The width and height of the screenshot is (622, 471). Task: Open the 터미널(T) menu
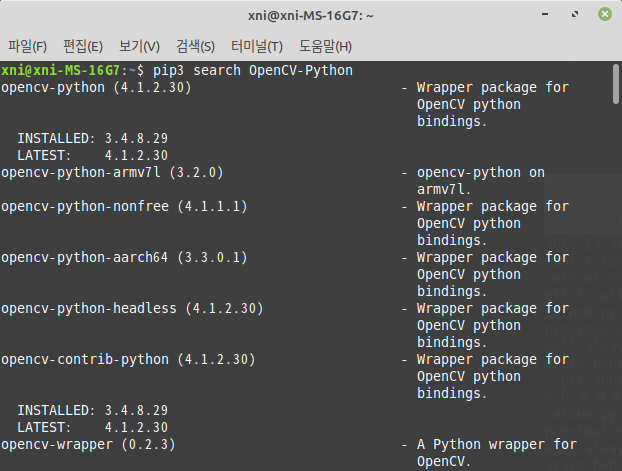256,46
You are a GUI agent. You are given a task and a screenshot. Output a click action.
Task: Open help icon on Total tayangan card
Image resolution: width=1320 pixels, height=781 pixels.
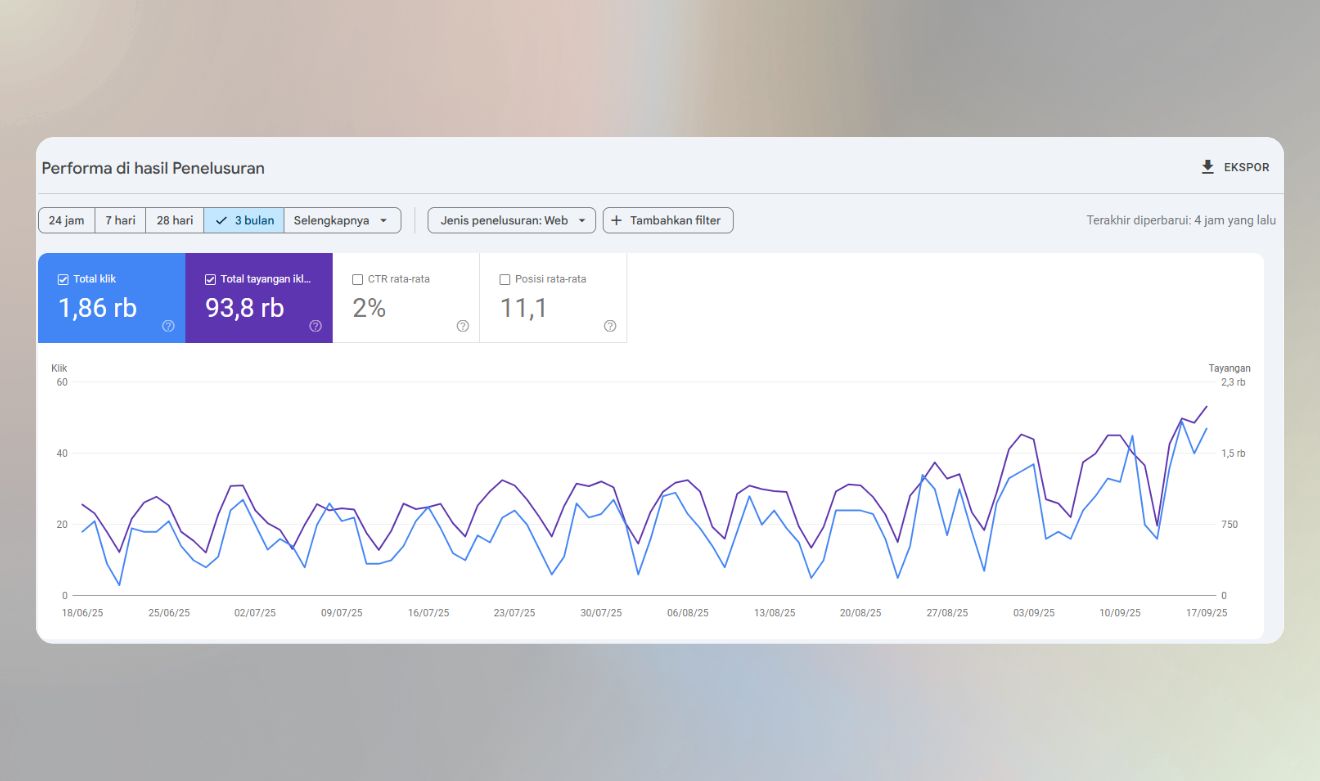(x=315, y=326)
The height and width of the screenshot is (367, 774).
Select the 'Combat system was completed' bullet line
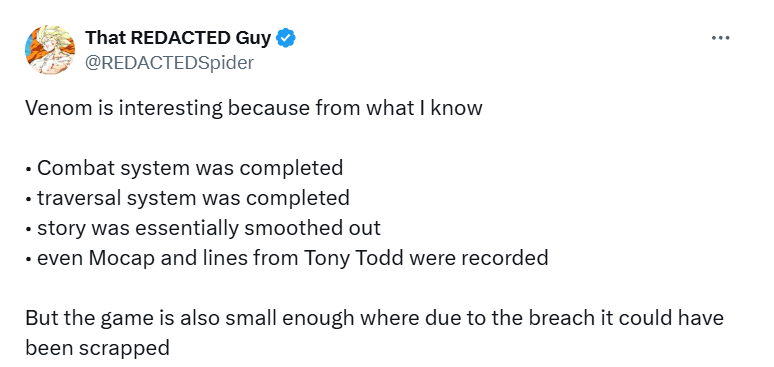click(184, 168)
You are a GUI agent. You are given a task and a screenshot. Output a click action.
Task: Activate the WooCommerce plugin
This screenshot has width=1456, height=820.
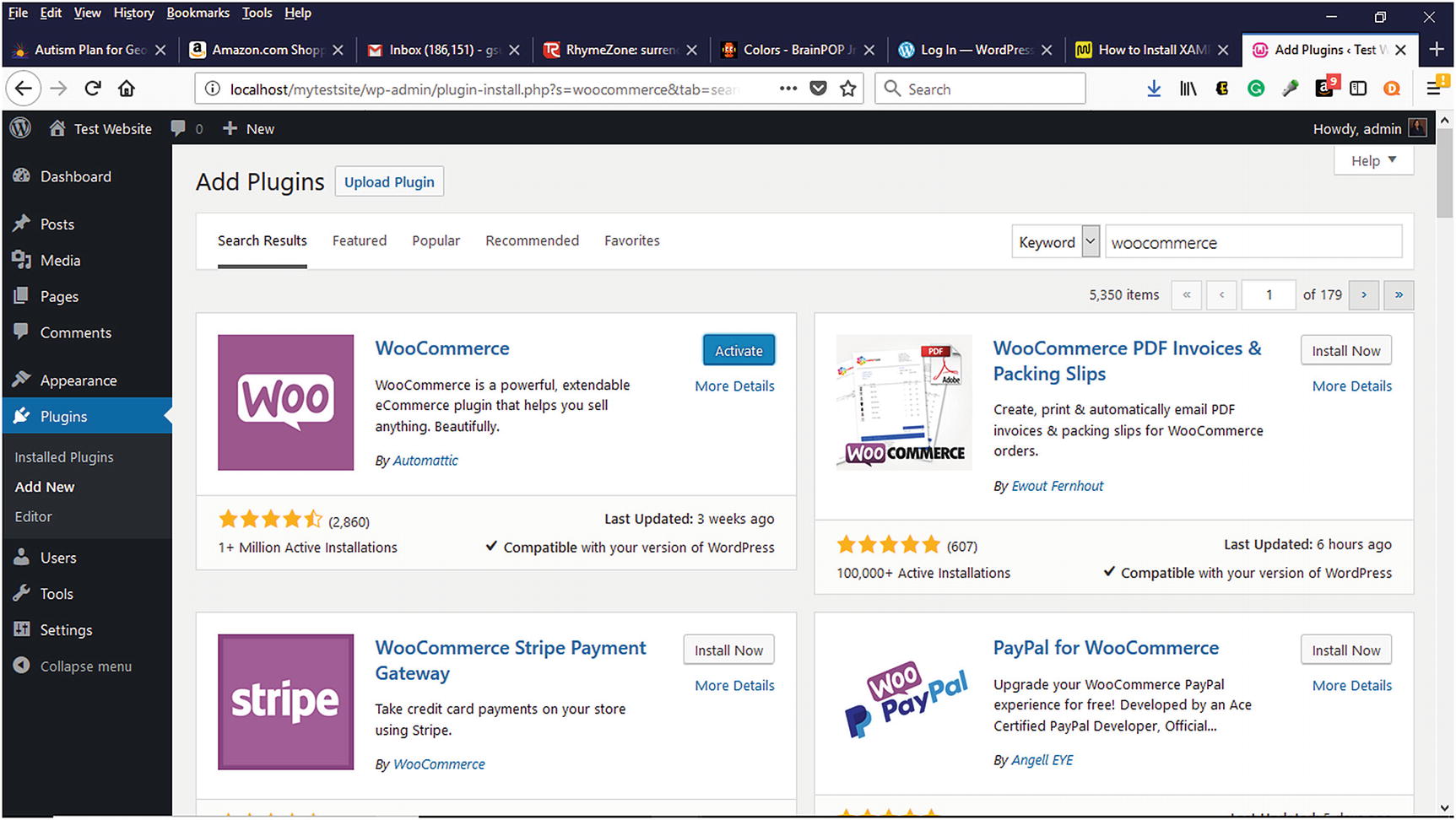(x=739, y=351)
---
§ **Your objective**
Each entry needs to be retyped exactly; the pictures stay out.

§ **Solution to the exercise**
The width and height of the screenshot is (622, 471). Task: Open the 터미널(T) menu
256,46
You are a GUI agent. You are given a task and a screenshot. Output a click action.
Task: Open help icon on Total tayangan card
Image resolution: width=1320 pixels, height=781 pixels.
(x=315, y=326)
The height and width of the screenshot is (367, 774).
Select the 'Combat system was completed' bullet line
click(184, 168)
You are a GUI agent. You are given a task and a screenshot. Output a click action.
Task: Activate the WooCommerce plugin
This screenshot has width=1456, height=820.
(x=739, y=351)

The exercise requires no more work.